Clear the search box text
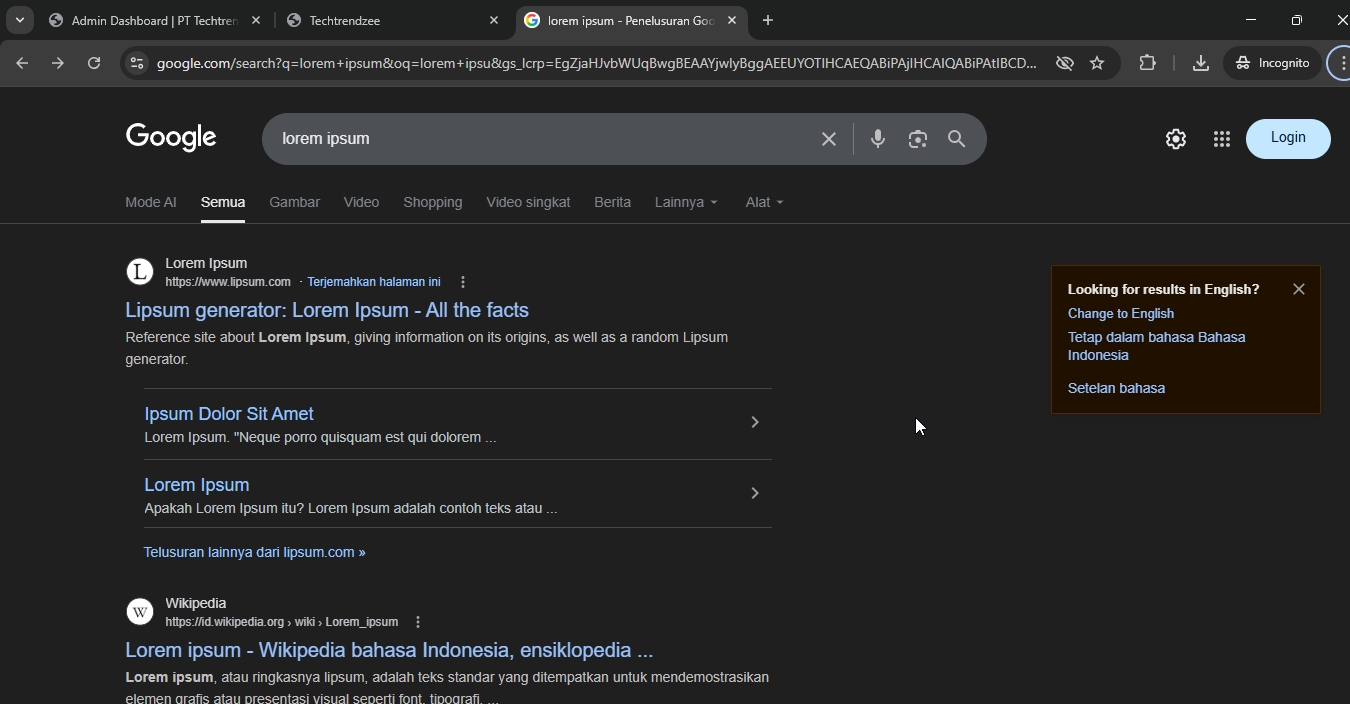This screenshot has height=704, width=1350. tap(828, 139)
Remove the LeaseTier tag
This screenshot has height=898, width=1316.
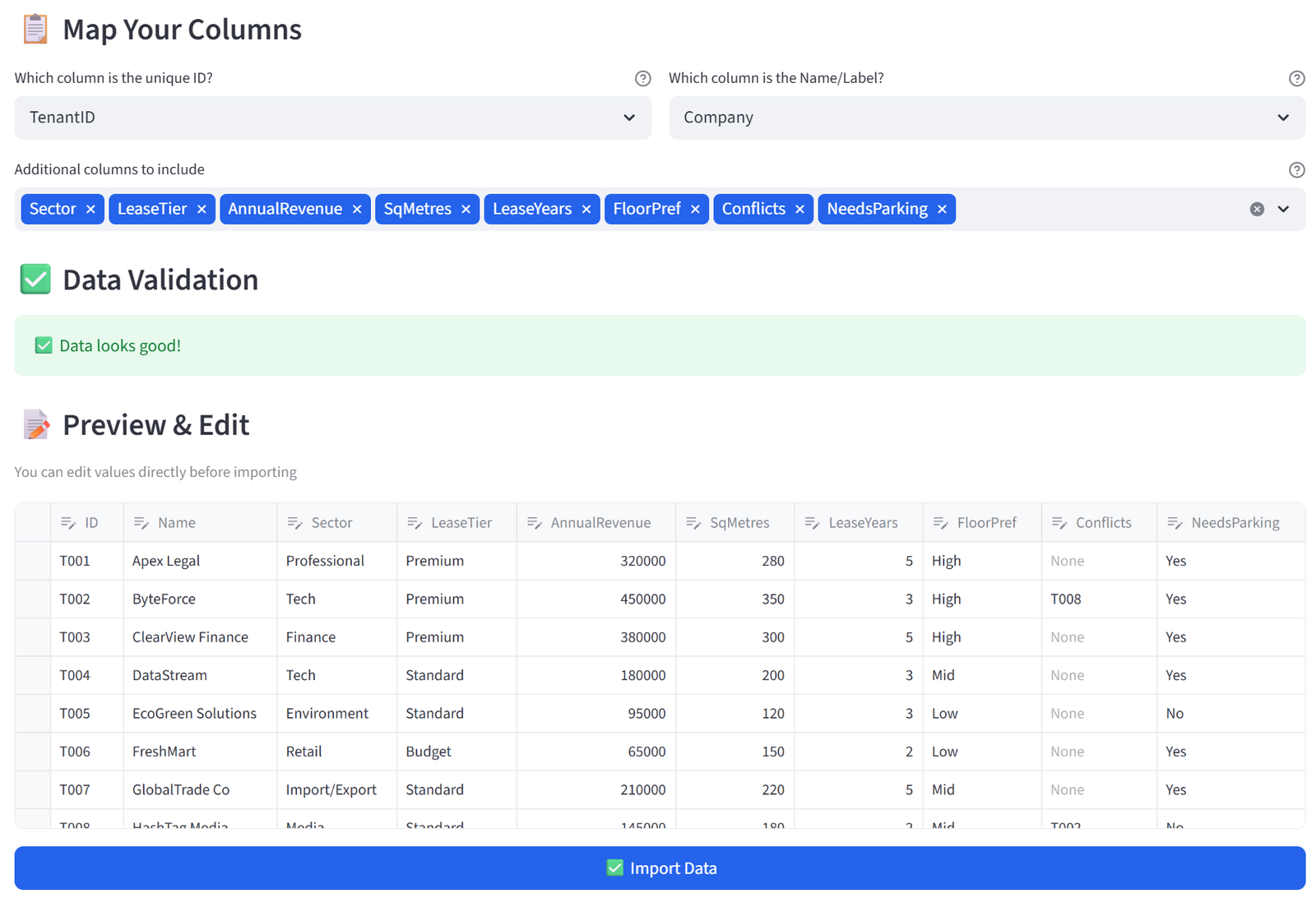point(202,209)
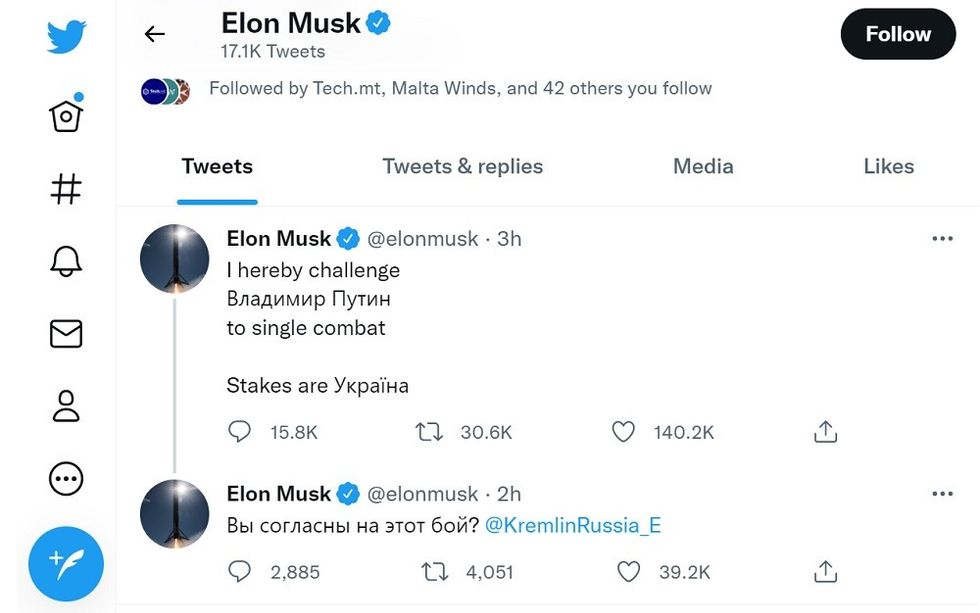
Task: Share the bottom tweet via upload icon
Action: (x=825, y=571)
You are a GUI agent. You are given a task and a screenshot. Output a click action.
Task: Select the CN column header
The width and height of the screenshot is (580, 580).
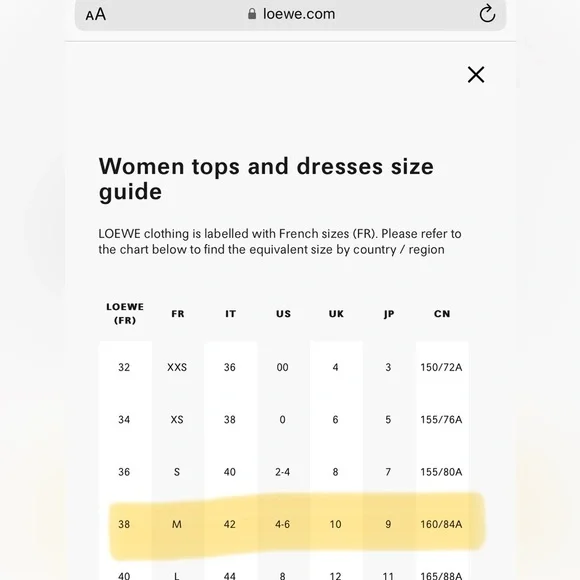pyautogui.click(x=442, y=314)
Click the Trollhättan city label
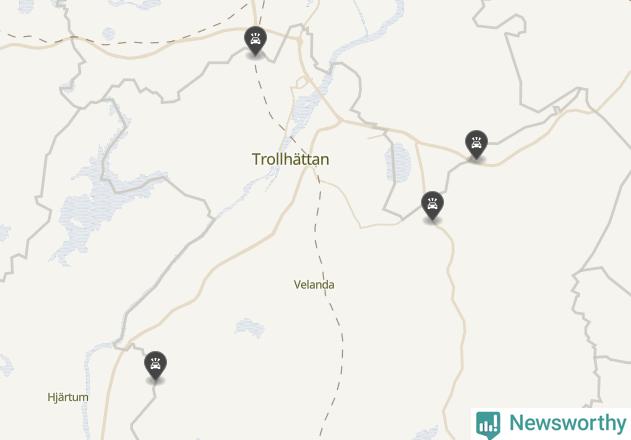 291,159
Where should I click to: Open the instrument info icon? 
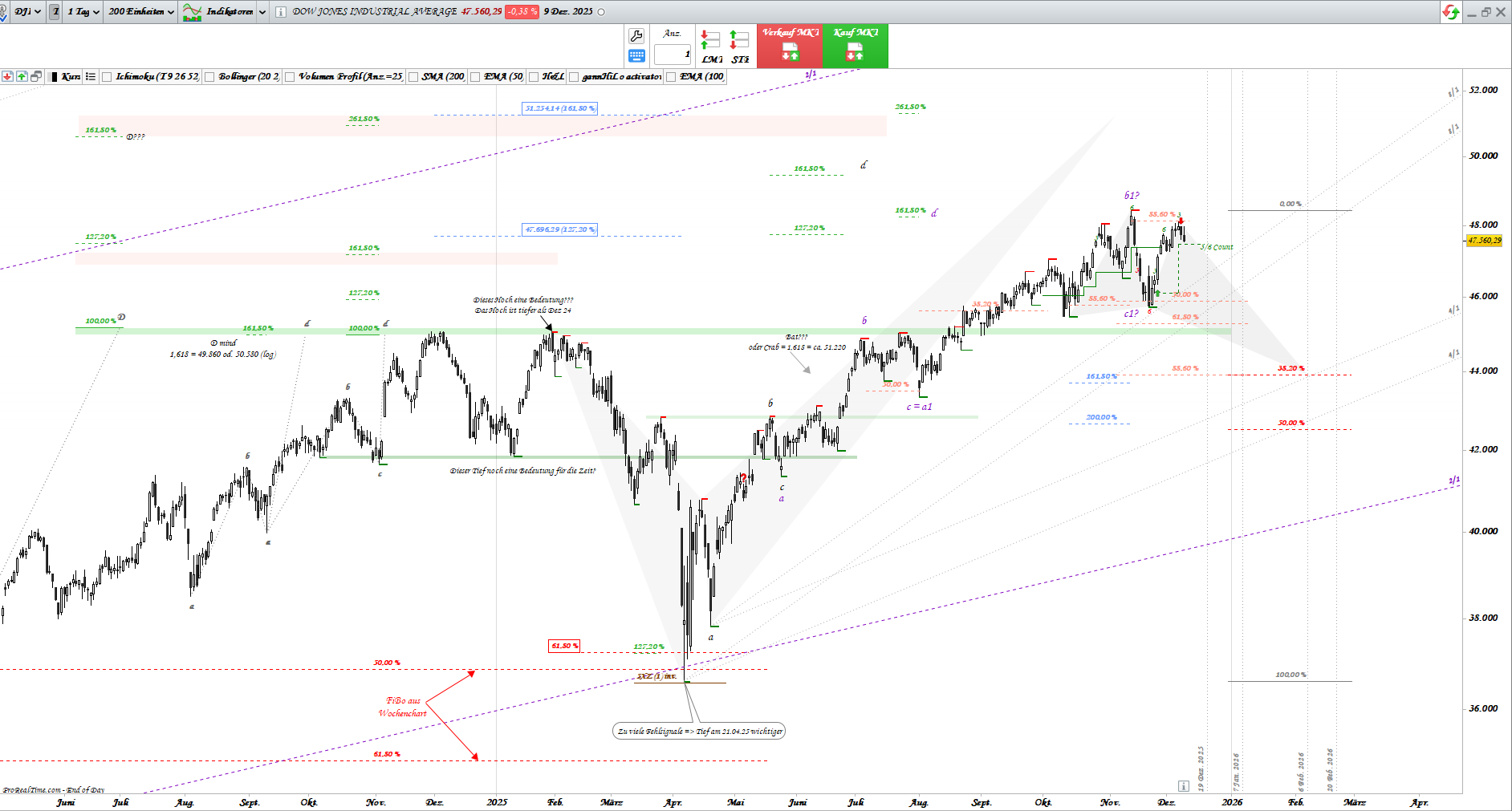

▬▬▬▬▬▬

The records above must be copied exactly, with no pictures carried over.

§ **TASK RESPONSE**:
Clear the search box text
This screenshot has height=704, width=1350. tap(828, 139)
Remove the LeaseTier tag
This screenshot has height=898, width=1316.
point(202,209)
Task: Share the bottom tweet via upload icon
Action: (x=825, y=571)
You are a GUI agent. You are given a task and a screenshot. Output a click action.
Task: Select the CN column header
The width and height of the screenshot is (580, 580).
pyautogui.click(x=442, y=314)
Click the Trollhättan city label
 291,159
Where should I click to: Open the instrument info icon? 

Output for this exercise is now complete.